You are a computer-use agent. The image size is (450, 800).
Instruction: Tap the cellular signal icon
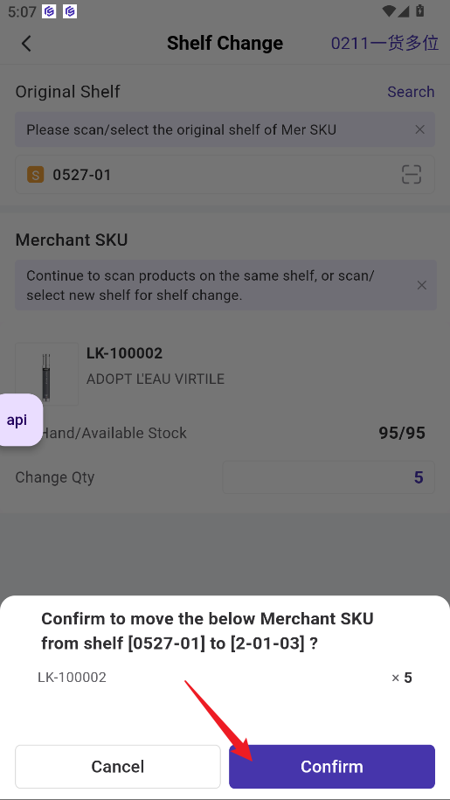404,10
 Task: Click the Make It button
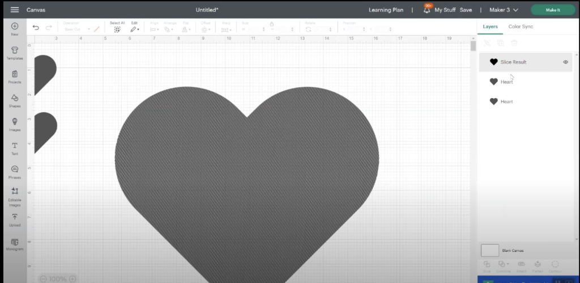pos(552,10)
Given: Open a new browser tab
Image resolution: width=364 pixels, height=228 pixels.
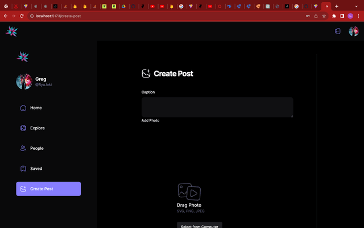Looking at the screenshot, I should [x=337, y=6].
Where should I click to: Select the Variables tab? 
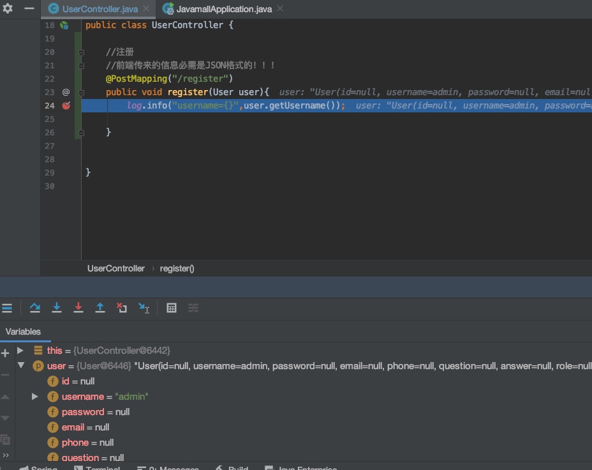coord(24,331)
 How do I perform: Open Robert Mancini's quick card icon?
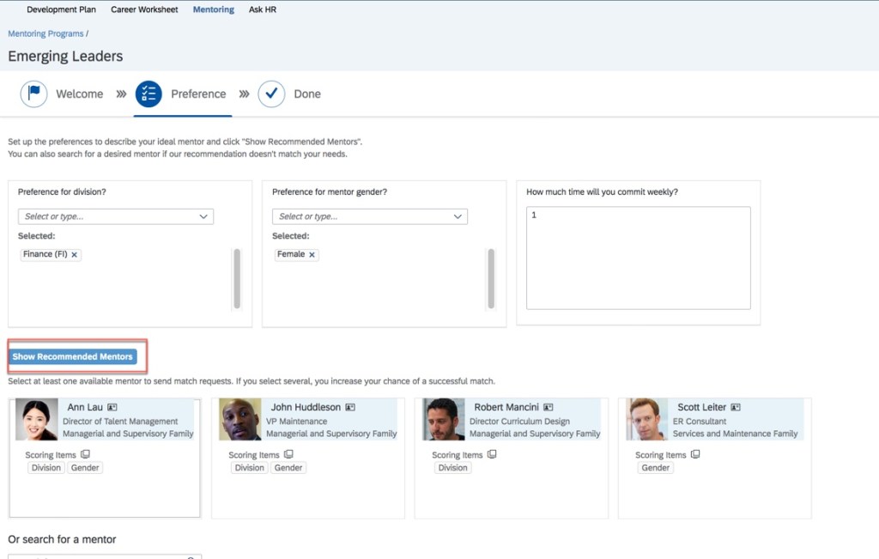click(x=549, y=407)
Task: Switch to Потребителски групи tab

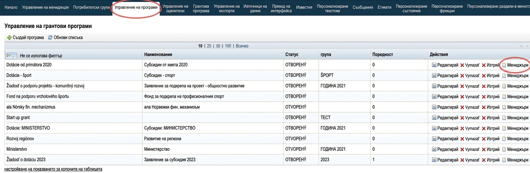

+ + +

YOUR ASSIGNMENT —
Retype the records in full. Do not carry over the images.

RESULT OF THE EXERCISE —
You are a computer-use agent. The image size is (450, 800).
Instruction: Tap the cellular signal icon
404,10
 Task: Click the Make It button
pos(552,10)
Given: Open a new browser tab
Image resolution: width=364 pixels, height=228 pixels.
Looking at the screenshot, I should [x=337, y=6].
Where should I click to: Select the Variables tab? 
coord(24,331)
 How do I perform: Open Robert Mancini's quick card icon?
click(x=549, y=407)
Task: Switch to Потребителски групи tab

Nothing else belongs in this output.